- EXERCISE DATA:

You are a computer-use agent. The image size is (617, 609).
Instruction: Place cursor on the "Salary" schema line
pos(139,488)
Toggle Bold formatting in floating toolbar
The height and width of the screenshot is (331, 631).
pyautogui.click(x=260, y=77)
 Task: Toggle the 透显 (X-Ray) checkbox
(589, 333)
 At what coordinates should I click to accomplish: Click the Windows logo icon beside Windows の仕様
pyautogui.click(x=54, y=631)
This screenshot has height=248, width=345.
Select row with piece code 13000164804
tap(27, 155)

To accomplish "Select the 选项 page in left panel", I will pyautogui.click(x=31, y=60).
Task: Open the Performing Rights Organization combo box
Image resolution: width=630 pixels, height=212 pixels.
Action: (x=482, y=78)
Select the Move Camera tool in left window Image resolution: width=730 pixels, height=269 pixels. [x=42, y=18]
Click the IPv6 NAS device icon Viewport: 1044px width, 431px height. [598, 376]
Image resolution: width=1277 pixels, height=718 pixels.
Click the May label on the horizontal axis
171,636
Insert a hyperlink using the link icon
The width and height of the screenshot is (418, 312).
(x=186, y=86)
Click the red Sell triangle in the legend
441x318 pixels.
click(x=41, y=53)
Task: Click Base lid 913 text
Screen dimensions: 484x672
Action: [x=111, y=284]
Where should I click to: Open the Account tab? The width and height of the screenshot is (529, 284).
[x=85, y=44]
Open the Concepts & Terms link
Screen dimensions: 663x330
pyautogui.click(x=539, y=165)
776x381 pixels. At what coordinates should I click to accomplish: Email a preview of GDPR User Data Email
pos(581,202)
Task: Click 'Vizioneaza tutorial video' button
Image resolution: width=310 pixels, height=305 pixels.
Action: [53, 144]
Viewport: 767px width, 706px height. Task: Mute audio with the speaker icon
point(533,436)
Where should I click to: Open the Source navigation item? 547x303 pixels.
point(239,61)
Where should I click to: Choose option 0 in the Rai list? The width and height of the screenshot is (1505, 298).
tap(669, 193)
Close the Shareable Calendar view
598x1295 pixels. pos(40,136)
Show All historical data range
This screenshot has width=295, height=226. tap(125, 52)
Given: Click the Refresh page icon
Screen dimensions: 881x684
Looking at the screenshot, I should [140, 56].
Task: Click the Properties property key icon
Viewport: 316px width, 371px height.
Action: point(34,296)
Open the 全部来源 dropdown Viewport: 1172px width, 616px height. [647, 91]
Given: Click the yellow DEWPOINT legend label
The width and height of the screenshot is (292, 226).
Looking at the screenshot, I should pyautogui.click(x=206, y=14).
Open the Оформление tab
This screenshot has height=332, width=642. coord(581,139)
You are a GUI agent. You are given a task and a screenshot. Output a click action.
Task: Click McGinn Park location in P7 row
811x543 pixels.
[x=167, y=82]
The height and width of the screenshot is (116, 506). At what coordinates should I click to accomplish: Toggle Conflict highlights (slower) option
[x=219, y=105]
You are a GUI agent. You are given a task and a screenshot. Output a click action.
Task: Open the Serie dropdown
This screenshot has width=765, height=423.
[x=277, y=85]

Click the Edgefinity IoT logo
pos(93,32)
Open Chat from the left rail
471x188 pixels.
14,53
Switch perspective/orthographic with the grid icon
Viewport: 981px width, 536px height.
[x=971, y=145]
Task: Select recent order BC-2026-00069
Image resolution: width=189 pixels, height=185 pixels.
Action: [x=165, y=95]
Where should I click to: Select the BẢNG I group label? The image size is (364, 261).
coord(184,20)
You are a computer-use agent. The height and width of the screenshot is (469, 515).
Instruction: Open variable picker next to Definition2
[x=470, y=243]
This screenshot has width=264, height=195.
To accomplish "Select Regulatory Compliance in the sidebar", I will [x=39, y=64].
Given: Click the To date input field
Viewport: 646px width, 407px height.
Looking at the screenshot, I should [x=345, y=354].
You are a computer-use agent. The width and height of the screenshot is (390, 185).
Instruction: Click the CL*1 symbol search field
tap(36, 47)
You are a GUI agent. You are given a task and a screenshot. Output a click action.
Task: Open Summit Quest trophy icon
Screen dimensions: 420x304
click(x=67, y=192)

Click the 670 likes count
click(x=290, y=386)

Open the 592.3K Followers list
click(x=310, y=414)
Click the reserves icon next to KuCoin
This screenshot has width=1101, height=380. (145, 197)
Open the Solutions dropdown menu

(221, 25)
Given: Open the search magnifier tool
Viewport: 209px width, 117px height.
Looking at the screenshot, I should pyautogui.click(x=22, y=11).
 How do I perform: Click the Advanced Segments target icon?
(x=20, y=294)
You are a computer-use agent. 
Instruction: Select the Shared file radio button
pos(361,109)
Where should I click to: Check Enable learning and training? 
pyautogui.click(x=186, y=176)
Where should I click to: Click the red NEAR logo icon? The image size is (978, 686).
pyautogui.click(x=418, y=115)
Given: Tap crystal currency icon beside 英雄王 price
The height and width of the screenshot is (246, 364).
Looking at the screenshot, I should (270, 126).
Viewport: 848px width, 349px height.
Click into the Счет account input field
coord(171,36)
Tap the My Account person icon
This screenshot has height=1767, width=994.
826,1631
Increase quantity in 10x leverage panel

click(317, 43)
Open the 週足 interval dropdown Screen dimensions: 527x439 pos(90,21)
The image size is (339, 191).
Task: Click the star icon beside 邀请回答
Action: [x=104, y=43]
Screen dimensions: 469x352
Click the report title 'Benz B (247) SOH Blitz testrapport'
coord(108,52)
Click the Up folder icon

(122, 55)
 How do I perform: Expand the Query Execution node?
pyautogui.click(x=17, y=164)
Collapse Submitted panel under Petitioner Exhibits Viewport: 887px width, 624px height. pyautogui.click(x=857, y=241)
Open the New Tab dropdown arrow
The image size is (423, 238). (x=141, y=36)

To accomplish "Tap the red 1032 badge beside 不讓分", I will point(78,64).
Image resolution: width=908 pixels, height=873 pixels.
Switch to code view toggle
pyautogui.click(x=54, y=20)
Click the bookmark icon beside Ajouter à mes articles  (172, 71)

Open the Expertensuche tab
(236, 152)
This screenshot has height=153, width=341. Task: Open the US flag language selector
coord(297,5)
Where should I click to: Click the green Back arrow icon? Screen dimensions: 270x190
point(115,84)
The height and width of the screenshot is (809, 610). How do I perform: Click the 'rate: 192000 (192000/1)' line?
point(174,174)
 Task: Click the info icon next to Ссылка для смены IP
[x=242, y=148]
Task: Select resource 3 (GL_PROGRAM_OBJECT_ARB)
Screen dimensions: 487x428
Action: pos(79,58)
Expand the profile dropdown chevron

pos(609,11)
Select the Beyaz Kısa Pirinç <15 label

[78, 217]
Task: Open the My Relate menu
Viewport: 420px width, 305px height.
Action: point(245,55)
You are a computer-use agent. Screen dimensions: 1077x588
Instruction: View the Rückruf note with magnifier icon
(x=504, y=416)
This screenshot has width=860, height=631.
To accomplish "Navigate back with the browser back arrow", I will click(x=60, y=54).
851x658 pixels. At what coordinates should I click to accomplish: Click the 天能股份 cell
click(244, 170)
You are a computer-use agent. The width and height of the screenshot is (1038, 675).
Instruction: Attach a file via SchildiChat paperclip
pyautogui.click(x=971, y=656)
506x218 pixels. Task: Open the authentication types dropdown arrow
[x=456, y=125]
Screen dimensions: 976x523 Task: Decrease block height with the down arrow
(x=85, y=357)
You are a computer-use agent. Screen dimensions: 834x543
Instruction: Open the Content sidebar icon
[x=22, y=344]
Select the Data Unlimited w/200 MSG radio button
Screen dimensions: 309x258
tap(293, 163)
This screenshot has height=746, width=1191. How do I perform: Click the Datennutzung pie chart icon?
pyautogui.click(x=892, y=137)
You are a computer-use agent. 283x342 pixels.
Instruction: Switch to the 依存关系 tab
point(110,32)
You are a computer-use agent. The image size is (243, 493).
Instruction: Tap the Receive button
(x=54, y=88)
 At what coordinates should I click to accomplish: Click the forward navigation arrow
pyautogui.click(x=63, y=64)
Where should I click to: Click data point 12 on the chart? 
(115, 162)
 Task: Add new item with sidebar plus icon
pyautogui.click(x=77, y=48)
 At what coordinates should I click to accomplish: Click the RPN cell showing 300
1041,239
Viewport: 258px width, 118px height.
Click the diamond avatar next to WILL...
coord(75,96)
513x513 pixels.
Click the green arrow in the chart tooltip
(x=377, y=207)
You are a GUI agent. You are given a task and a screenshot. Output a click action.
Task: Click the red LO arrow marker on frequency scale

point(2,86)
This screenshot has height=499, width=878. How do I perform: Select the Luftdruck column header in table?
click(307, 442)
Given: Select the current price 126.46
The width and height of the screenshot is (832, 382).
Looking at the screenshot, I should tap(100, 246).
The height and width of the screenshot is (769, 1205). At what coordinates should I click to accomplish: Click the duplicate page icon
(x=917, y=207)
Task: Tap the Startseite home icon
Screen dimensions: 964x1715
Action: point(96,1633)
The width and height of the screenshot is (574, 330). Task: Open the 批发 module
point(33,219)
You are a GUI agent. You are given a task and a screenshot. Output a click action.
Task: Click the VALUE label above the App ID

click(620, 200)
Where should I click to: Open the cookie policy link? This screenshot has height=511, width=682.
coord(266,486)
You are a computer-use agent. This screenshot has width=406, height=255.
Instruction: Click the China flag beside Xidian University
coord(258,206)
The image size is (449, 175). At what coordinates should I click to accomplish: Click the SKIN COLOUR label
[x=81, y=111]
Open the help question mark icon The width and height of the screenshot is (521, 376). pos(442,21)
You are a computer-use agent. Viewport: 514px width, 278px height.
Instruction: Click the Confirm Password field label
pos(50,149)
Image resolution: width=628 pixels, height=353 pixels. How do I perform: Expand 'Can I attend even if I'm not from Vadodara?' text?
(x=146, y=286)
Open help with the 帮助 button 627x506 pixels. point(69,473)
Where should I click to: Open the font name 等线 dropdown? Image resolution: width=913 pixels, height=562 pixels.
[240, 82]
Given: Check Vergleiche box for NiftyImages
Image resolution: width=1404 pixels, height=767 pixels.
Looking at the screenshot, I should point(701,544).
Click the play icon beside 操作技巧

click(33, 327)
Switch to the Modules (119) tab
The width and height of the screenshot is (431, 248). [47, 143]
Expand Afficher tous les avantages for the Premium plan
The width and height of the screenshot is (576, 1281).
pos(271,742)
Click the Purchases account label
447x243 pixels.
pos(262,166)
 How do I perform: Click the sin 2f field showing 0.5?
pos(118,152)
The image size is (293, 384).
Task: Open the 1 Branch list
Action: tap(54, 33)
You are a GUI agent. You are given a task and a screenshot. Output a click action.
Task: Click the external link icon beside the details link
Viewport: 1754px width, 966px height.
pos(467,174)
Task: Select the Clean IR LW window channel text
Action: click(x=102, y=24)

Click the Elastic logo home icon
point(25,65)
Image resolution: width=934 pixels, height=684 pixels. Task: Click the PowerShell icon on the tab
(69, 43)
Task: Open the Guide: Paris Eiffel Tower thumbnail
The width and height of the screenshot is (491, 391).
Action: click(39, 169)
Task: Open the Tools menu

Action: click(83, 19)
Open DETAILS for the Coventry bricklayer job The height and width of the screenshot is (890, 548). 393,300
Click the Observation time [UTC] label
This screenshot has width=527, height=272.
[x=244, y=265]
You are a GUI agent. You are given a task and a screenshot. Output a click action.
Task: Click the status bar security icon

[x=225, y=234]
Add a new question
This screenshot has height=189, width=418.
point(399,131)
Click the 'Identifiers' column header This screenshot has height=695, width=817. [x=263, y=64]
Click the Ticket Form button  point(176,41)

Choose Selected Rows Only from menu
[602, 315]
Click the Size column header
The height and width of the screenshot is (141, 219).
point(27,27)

- REQUIREMENT: In the listing above, how many of the lines contain the string "help"? Respond with the number alone.

- TASK RESPONSE: 2